= Climate of Titan =

Graph showing temperature, pressure, and other aspects of Titan's climate, including atmospheric haze, the methane greenhouse effect, and the methane cycle

The climate of Titan, the largest moon of Saturn, is characterized by a thick atmosphere, a methane cycle, seasonal changes, and extremely low temperatures. Titan receives only about 1% as much sunlight as Earth and has an average surface temperature of about 94 K. Despite its cold surface, atmospheric methane produces a substantial greenhouse effect, while atmospheric haze produces an opposing anti-greenhouse effect.

Titan's climate has several similarities to Earth's, including clouds, rainfall, lakes, atmospheric circulation, and seasonal changes, although methane and other hydrocarbons play roles analogous to those of water in many of its meteorological processes. Saturn's 29.5-year orbit around the Sun drives Titan's seasons, which influence its atmospheric circulation, cloud formation, rainfall, winds, and the distribution of surface lakes and seas. Titan's atmosphere also exhibits pole-to-pole circulation, with methane and ethane clouds occurring at different altitudes and latitudes.

Titan's climate has been studied using observations from Earth and spacecraft, particularly the Cassini–Huygens mission, which provided detailed measurements of its atmosphere and surface. More recent observations by the James Webb Space Telescope and other observatories have continued to reveal seasonal cloud activity and other aspects of Titan's climate.

== Temperature ==

Energy flow of Titan showing the greenhouse effect and anti-greenhouse effect

Titan receives only about 1% as much sunlight as Earth. Titan's average surface temperature is about 94 K. At this temperature, water ice has extremely low vapor pressure, leaving the atmosphere nearly devoid of water vapor. However, methane in the atmosphere produces a substantial greenhouse effect, keeping Titan's surface significantly warmer than its equilibrium temperature would otherwise be.

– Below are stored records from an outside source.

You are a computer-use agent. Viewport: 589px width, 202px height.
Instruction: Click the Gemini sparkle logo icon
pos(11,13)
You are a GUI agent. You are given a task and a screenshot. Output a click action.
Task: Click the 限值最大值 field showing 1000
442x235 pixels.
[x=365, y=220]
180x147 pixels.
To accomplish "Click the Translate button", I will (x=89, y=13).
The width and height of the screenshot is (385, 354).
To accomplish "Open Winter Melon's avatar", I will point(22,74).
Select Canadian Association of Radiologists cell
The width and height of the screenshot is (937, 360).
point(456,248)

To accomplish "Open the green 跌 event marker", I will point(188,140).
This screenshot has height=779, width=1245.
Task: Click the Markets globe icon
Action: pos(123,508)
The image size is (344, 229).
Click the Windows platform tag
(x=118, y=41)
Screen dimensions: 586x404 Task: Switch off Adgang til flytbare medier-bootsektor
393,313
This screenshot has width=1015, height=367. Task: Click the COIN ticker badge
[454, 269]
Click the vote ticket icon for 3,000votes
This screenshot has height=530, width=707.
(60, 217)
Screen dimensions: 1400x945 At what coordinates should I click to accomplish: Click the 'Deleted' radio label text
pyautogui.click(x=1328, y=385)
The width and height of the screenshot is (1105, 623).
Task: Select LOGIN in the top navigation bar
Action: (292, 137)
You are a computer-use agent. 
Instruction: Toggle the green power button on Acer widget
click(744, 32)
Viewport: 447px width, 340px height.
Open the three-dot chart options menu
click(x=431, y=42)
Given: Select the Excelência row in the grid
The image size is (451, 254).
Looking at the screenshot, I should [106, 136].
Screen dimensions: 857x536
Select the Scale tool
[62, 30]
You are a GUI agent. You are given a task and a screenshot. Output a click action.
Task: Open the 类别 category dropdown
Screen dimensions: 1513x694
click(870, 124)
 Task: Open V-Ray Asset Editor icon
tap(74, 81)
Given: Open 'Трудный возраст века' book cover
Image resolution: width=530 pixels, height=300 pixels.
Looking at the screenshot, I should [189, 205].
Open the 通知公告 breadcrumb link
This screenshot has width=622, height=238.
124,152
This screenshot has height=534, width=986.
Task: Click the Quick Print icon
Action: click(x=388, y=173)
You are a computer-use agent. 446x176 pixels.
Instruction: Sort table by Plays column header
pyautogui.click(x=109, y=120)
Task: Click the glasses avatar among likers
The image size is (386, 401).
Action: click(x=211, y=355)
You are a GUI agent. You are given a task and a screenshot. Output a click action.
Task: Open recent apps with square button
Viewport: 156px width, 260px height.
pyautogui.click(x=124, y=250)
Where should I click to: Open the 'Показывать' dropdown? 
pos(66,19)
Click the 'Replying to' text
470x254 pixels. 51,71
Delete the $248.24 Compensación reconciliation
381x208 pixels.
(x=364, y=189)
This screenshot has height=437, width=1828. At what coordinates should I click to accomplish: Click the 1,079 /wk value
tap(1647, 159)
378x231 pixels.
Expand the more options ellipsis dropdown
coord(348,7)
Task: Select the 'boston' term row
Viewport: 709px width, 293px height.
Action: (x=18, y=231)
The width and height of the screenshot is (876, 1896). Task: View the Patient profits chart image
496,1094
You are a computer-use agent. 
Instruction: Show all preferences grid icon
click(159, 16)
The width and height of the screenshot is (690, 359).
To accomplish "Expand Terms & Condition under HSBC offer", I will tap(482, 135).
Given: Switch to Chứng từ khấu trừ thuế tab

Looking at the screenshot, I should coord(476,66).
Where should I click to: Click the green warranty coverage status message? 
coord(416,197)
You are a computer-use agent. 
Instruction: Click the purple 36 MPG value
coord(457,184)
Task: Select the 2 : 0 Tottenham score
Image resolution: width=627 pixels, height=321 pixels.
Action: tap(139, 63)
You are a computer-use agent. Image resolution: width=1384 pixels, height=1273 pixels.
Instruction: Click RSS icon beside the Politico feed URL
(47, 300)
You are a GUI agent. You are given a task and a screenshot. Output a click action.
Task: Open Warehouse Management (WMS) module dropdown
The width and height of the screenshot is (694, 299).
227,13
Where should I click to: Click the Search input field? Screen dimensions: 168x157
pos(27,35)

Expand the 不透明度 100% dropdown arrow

Haze in Titan's atmosphere contributes to an anti-greenhouse effect by reflecting sunlight back into space, making the surface significantly colder than the upper atmosphere. This partially offsets the greenhouse effect and lowers Titan's surface temperature by about 9 K, while the greenhouse effect raises it by about 21 K. Together, these effects produce a surface temperature about 12 K warmer than the effective temperature of 82 K that Titan would have in the absence of an atmosphere.

== Seasons ==
Titan's orbital inclination relative to the Sun is closely aligned with Saturn's axial tilt, at about 27 degrees, while its axial tilt relative to its orbit is approximately zero. Consequently, the direction of incoming sunlight is determined primarily by Titan's day-night cycle and Saturn's orbital cycle. A day on Titan lasts about 15 days and 22 hours, equal to the time it takes Titan to orbit Saturn. Because Titan is tidally locked to Saturn, the same hemisphere always faces the planet, so Titan has no separate monthly cycle.

Seasonal changes on Titan are driven by Saturn's orbit around the Sun, which takes about 29.5 Earth years. As Saturn moves through its orbit, Titan's northern and southern hemispheres receive different amounts of sunlight. Seasonal changes include larger hydrocarbon lakes in the northern hemisphere during winter and reduced haze around the equinoxes due to changes in atmospheric circulation. Associated ice clouds have also been observed near the south pole.

Surface winds on Titan are normally weak, with speeds below 1 m/s. Computer simulations suggest that the large equatorial dunes, composed of soot-like material deposited from the atmosphere, may instead be shaped by rare storms that occur around the equinoxes, roughly once every 15 years. These storms produce strong downdrafts that flow eastward at up to 10 m/s near the surface. In late 2010, corresponding to early spring in Titan's northern hemisphere, a series of methane storms was observed in Titan's equatorial desert regions.

Because Saturn's orbit is eccentric, Titan is about 12% closer to the Sun during southern summer. As a result, southern summers are shorter but warmer than northern summers. This seasonal asymmetry may contribute to differences between Titan's hemispheres, including the greater number of hydrocarbon lakes in the northern hemisphere. Titan's lakes are generally calm, with few waves or ripples. However, Cassini observations found evidence of increased turbulence during the northern summer, suggesting that surface winds may strengthen at certain times of the Titan year. Cassini has also observed waves and ripples on the lakes.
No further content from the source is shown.